A lot of people are worried about their level of online privacy and safety lately, for reasons that shouldn't be too hard to understand. The big thing here is that US companies collect data, and the US government can grab hold of that data if they feel there's a need; if you are now under a government that you distrust, it makes sense to reduce the amount of data that you hand over to US-based companies.
Here's a list of things you can do. Some are easy and some are hard, but every one of them can help. Even if you can only do one of these things, it's worth doing.
- Here's the hardest one, for many of you: Get off of Facebook. Facebook collects a LOT of data, even when you're not on it. It's not just what you post on Facebook, it's also about your surfing habits on other sites, and a lot more. All this data is under the control of a man who called his users 'dumb fucks' for trusting him. If that offends you, good! It should. If you feel you cannot do without Facebook, consider abandoning your account and setting up a new one, using an altered version of your name, and reconnecting with your friends on that. Changes like that help obfuscate your digital trail.
- Get away from Google. I will post in more details about this later, because Google is an ecosystem that consists of a lot of services. Most of them have good replacements! The very fact that Google has all these services is also why it's so potentially dangerous: they collect a LOT of different data from all those sources and combine it all into a very detailed profile. Need a good search engine? Try StartPage.
- Get your e-mail off of US soil. Use an e-mail provider that's hosted in Europe and offers encryption. There are plenty of them and some of the good ones are free. More information on that is now posted here.
- Compartimentalize. Use different browsers for different purposes. Use different providers for different services, so that your data is split up and therefore less meaningful. Keep your profiles on social media and other websites separate. (I know, I don't always do that either. But I do have a few online hangouts that you probably don't know about.)
- Here's another hard one. Don't use a smartphone. If you must, be very wary of the apps you install. Review and think about the permissions your apps ask to use. Can they also operate with less? Switch it off when it's not in use. If you can make do with a nonsmart cellphone, or use that for phone calls and use your smartphone for data only, do that. That's compartimentalizing too.

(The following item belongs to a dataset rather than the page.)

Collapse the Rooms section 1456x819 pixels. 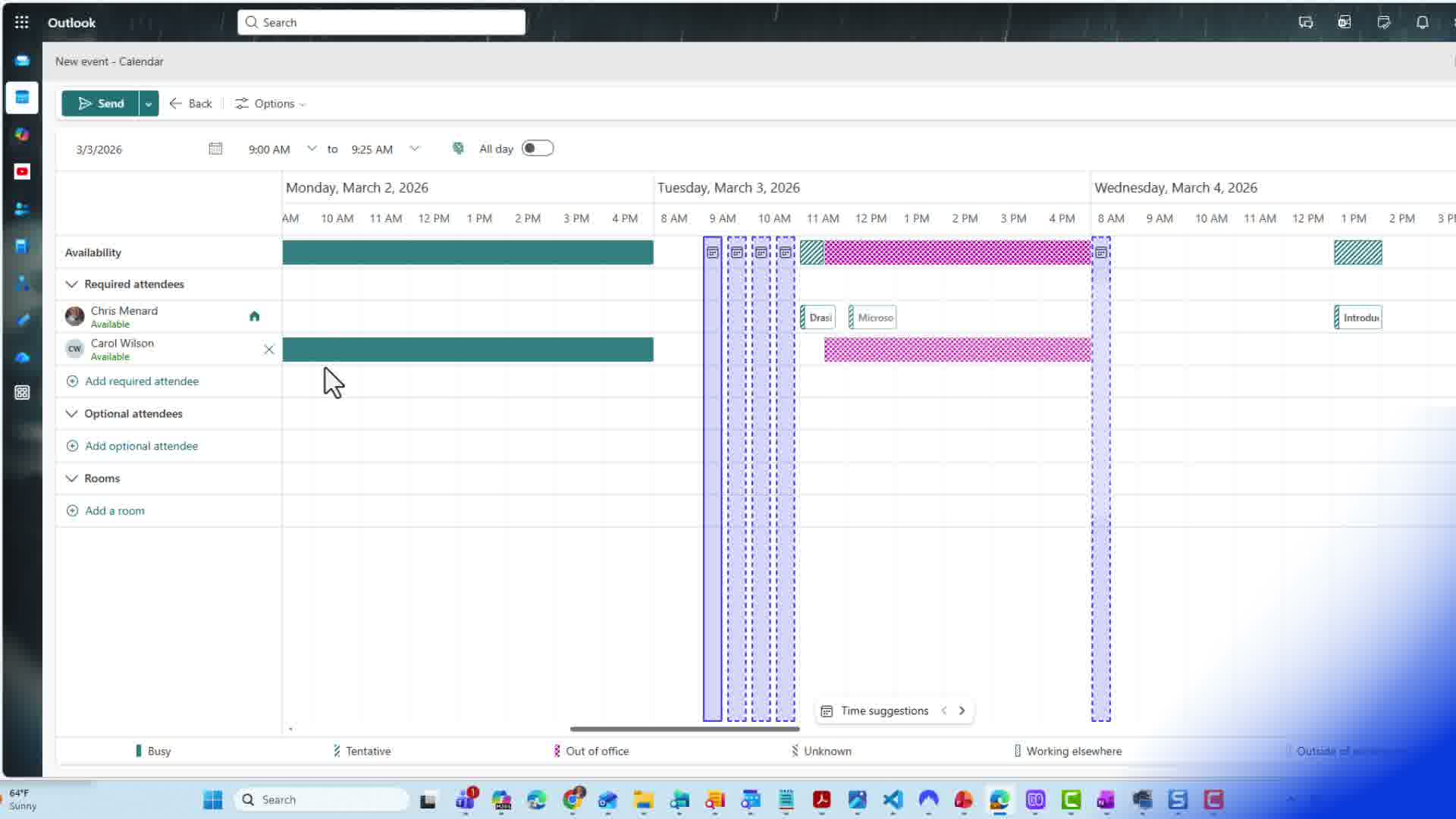pyautogui.click(x=71, y=478)
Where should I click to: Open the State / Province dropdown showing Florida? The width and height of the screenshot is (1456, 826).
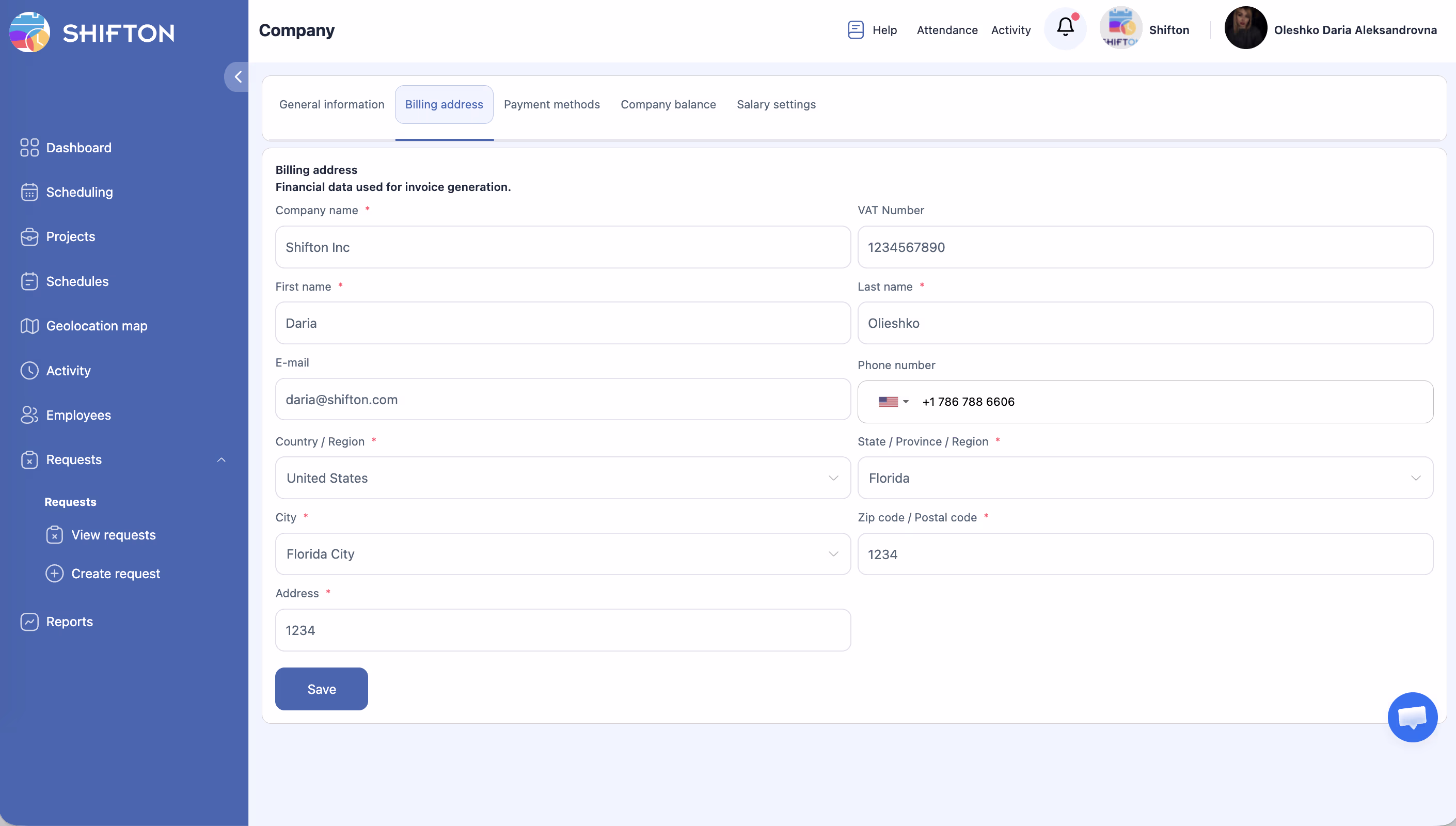coord(1145,478)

- Here's some easy stuff! Use adblockers and other browser add-ons that improve privacy. Your surfing experience will be safer and faster and the sites you visit will look nicer! This is another good topic for a separate post, but for now I'll throw out some names: UBlock Origin, Ghostery, BetterPrivacy, PrivacyBadger, DecentralEyes, SelfDestructing Cookies. If you use Ghostery, be sure to check the settings carefully, as the default is not great.
- Also easy: if a service you are using offers two-factor authentication, set that up. It makes your accounts a lot harder to break into. This is especially important for webmail accounts, since they are often the key to a lot of other things, because many services use email to reset passwords.
- Another fairly easy one, and we should all be doing this already: use good, strong passwords and be smart about using them. Read more on that here.
- Learn to use an e-mail client that supports encryption. You may not need it now, but it's a good option to have. Thunderbird is just fine for this; with the add-ons Enigmail and GPG installed, it works well. It's also an all-around good e-mail program. And if more people use encryption, those who use it won't stand out anymore. Remember when mail used to be private? E-mail should be private, too.
- If you haven't yet, consider getting away from Apple and Microsoft. Linux isn't just for geeks anymore. There are several good looking, easy to use Linux based OSses nowadays, they can run on most of the hardware that you are using, and they are free. Ask your friendly local nerd or cybersmart cousin to show you Linux Mint. Bonus: your computer will probably run faster, and will not need to be replaced as rapidly!
- One of the best things you could do would be to attend a cryptoparty: an interactive workshop about cybersecurity, often aimed at beginners. Find out here when and where they are happening. A good place to ask about this would also be your local hackerspace; hackerspaces are physical spaces (as in, buildings/rooms) where people get together to tinker and to share knowledge about many things, cybersecurity being one of them. Don't worry about the bad reputations of hackers; there are good reasons why malicious hackers generally stay away from hackerspaces (they don't need them, they aren't welcome, and they don't want the extra visibility).